[ENTRIES PROVIDED Boundary: Start]

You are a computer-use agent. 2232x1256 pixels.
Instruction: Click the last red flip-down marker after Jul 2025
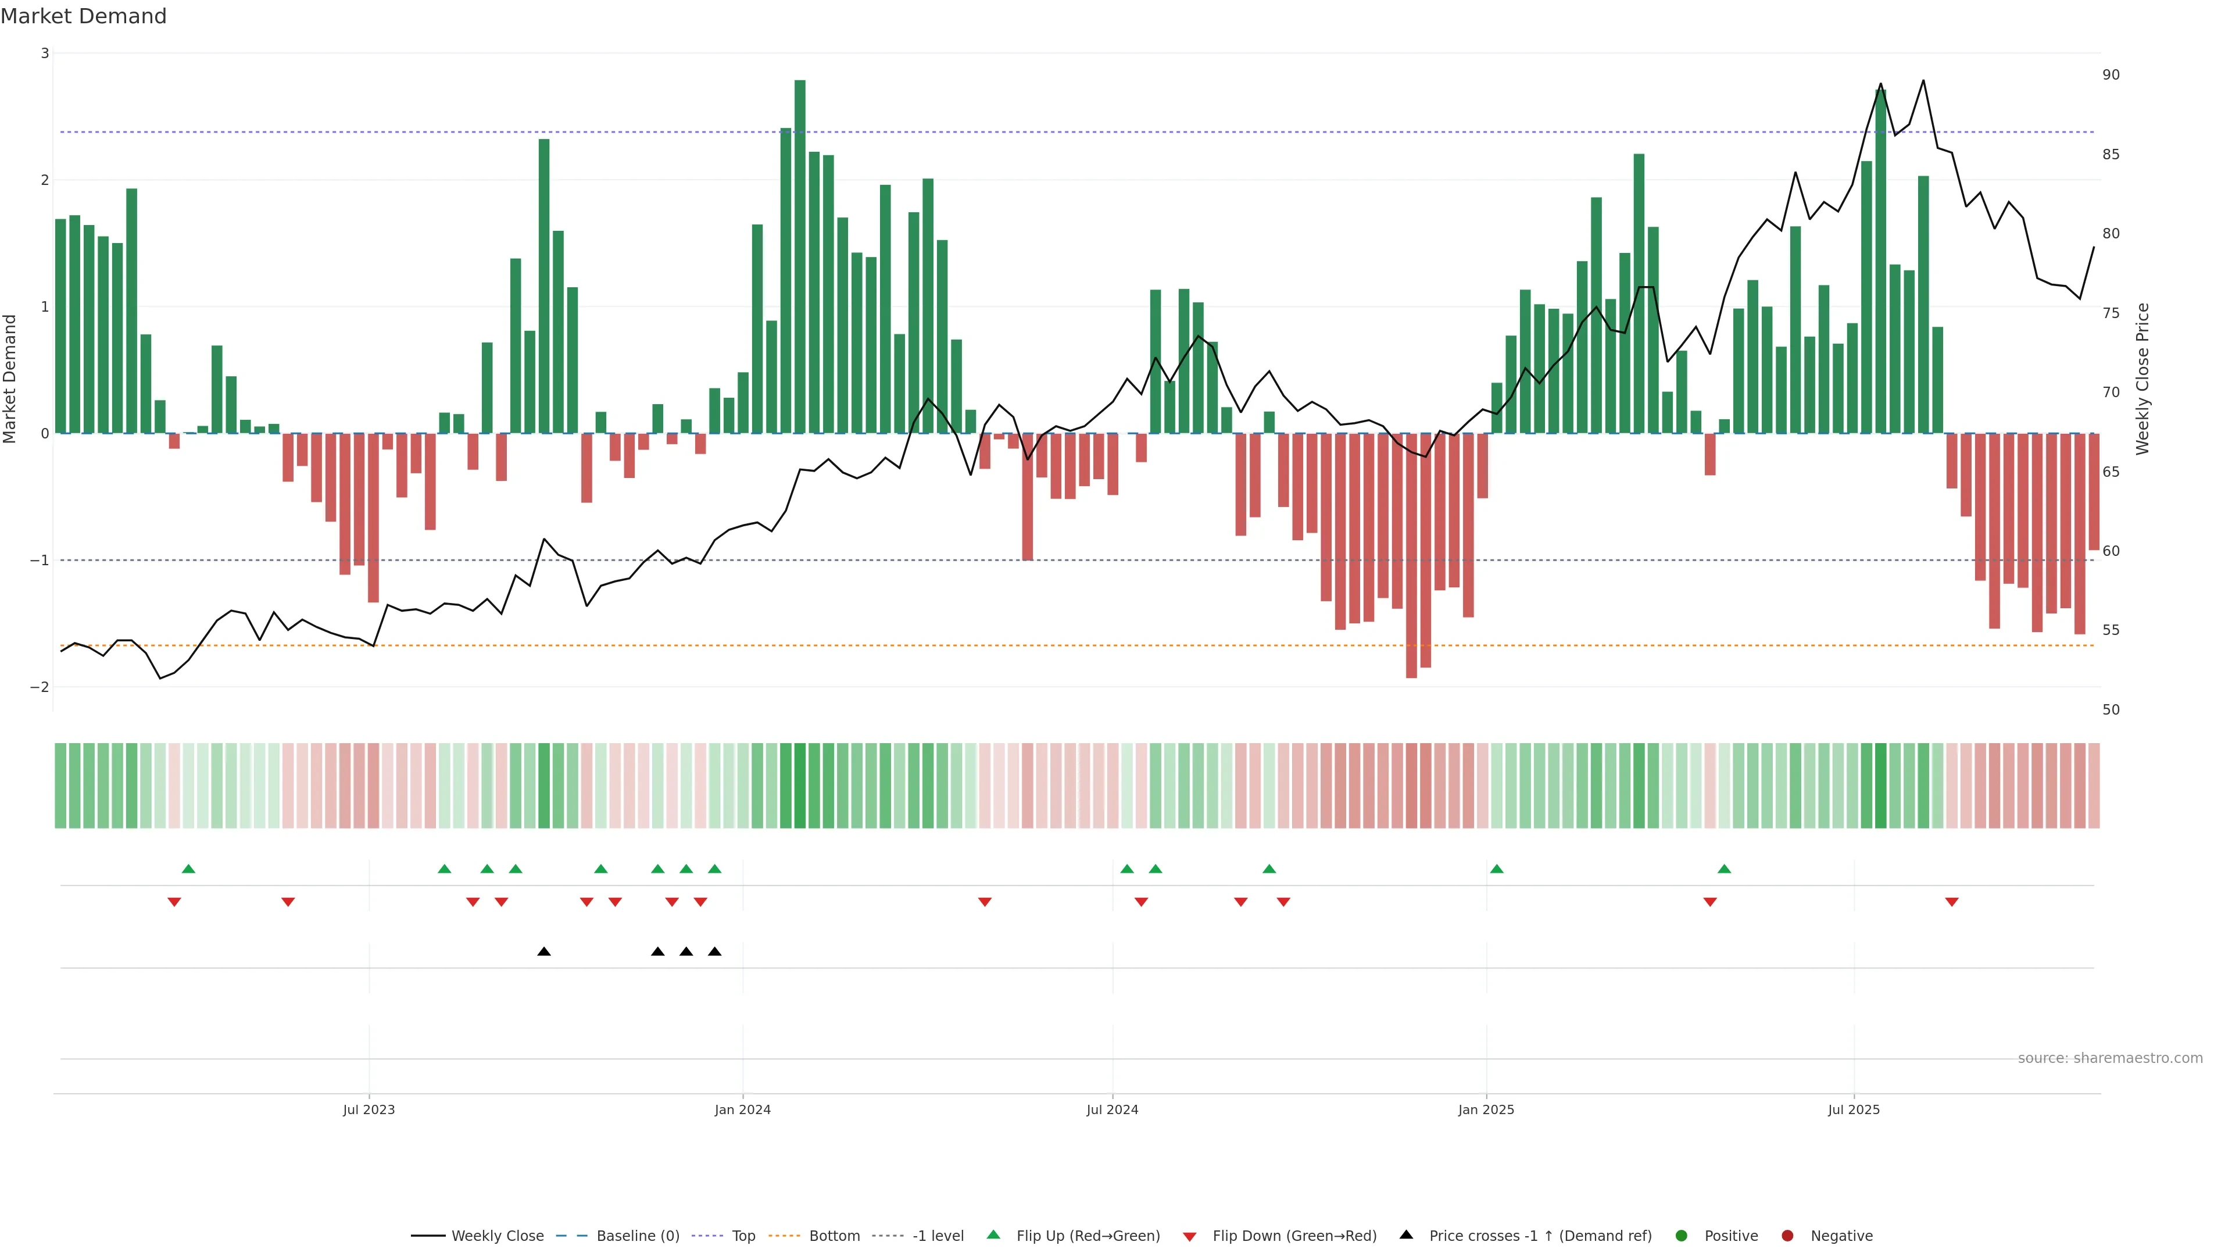1952,902
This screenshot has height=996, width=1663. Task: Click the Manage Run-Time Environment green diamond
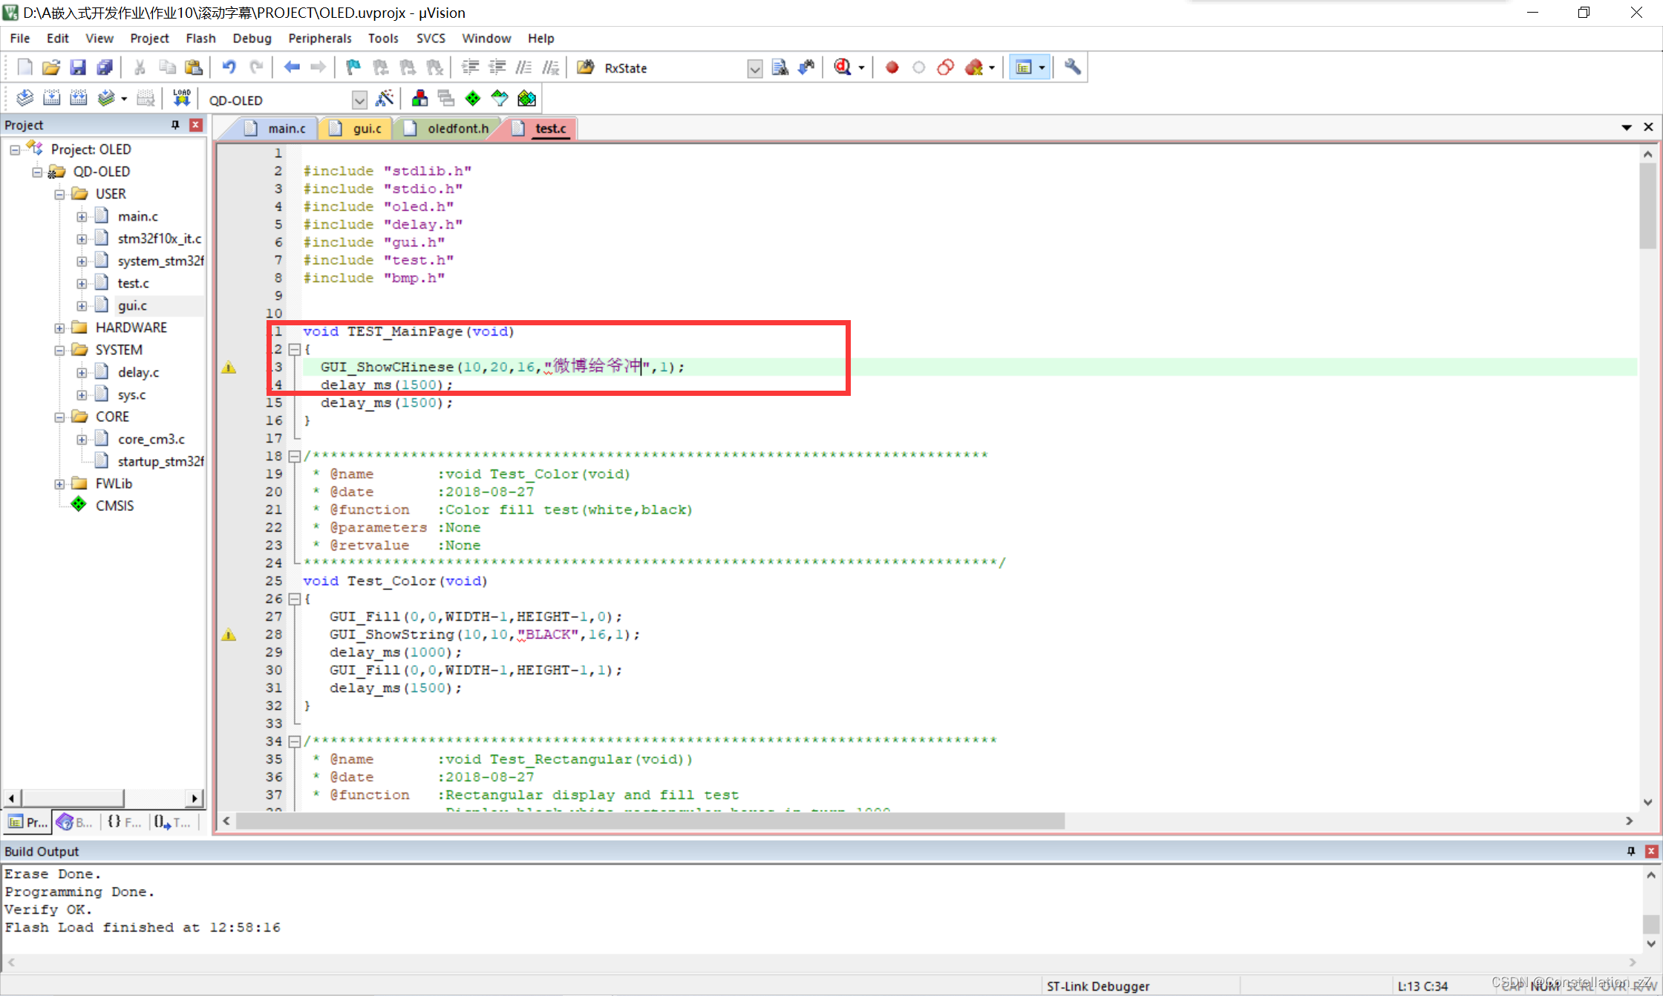click(472, 98)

[ENTRIES PROVIDED Boundary: End]

§ PROBLEM TO WORK ON
Retype each record exactly as it stands, but do not include the pictures.

§ SOLUTION
You are a computer-use agent. 2232x1256 pixels.
Instruction: Click the last red flip-down marker after Jul 2025
1952,902
This screenshot has height=996, width=1663. Task: Click the Manage Run-Time Environment green diamond
click(472, 98)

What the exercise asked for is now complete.